El título del artículo es un plagio. O directamente un robo. Y, definitivamente, una provocación. Se lo debemos a Joaquín Navarro Estevan, que hace justo diez años publicó un libro con el título 25 años sin Constitución. Lo recuperamos ahora que estamos a punto de celebrar la efeméride de la Carta Magna. Pero casi más por otra razón: por la Ley de Seguridad Ciudadana que ha presentado el PP prácticamente coincidiendo con esa fecha, para terminar de negar un texto que casi desde el primer momento era un fraude. Seguimos provocando, claro. Igual hasta nos llega una multa. ¿Será este artículo una ofensa a España? Seguramente. Pero es que está justificado: este país cada vez trata peor a su gente. De todas formas, hemos puesto el titular entre interrogaciones. Puede que por miedo. Quizás porque no lo tenemos demasiado claro. 

 

En realidad, la llamada «Ley Fernández» no nos ha sorprendido porque hace unos meses ya nos adelantaba Diego Cañamero, líder del Sindicato Andaluz de Trabajadores, que la última moda en represión pasa por el ahogo económico. Él y sus compañeros llevan ya tiempo sufriéndolo. Tampoco nos ha chocado porque va completando los mimbres de un orden férreo, el de la particular «democracia» española, que no es tal, sino una oligarquía, como durante toda su historia. En definitiva, el «todo está atado y bien atado» del dictador parece que va cobrando todo su sentido a medida que van pasando los años.


Por todo esto y por más cosas Navarro Estevan decía que esta Constitución de la que disfrutamos, de la que presumimos por el mundo, en la que nos envolvemos, la que pone negro sobre blanco el mito fundacional de la nueva España, en realidad es una falacia.

Problema planteado:
Por favor, copia del texto sobre la Constitución todo lo que va desde "Por todo esto" hasta "es una falacia.", sustituyendo "falacia" por "farsa". El listado es material independiente del texto sobre la Constitución.

Material recopilado:
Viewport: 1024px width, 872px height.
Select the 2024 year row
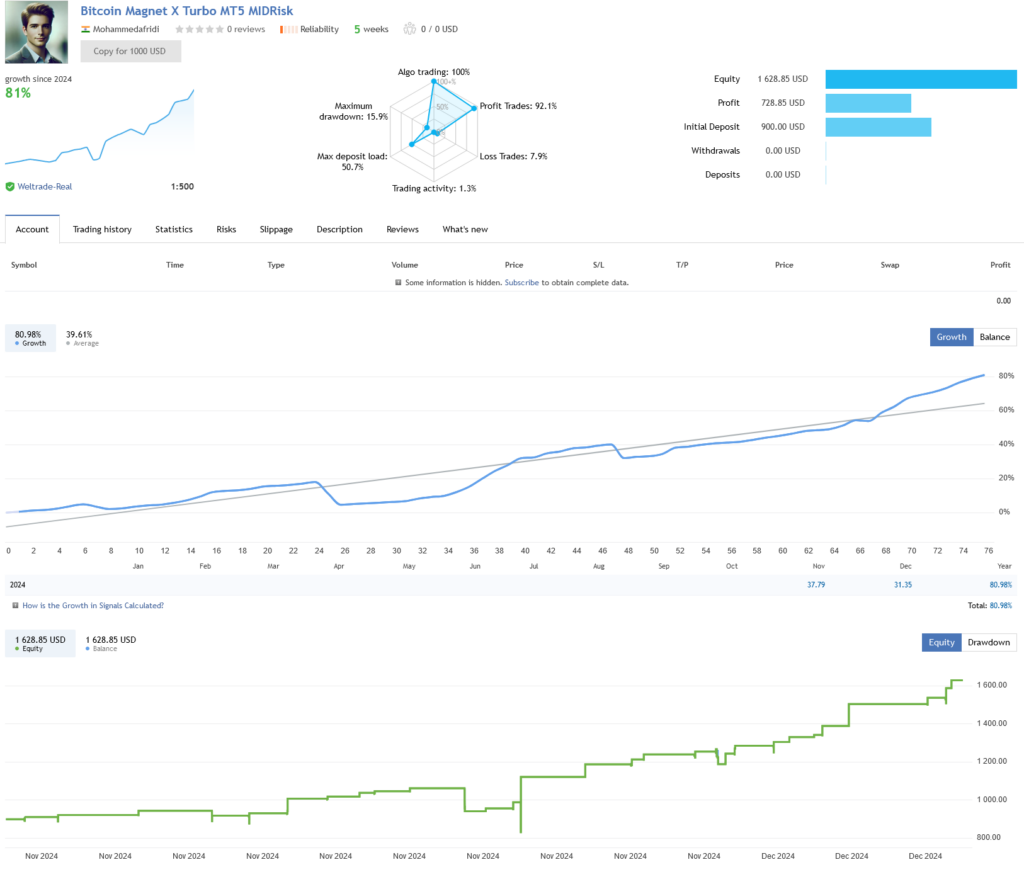(20, 584)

Respuesta:
Por todo esto y por más cosas Navarro Estevan decía que esta Constitución de la que disfrutamos, de la que presumimos por el mundo, en la que nos envolvemos, la que pone negro sobre blanco el mito fundacional de la nueva España, en realidad es una farsa.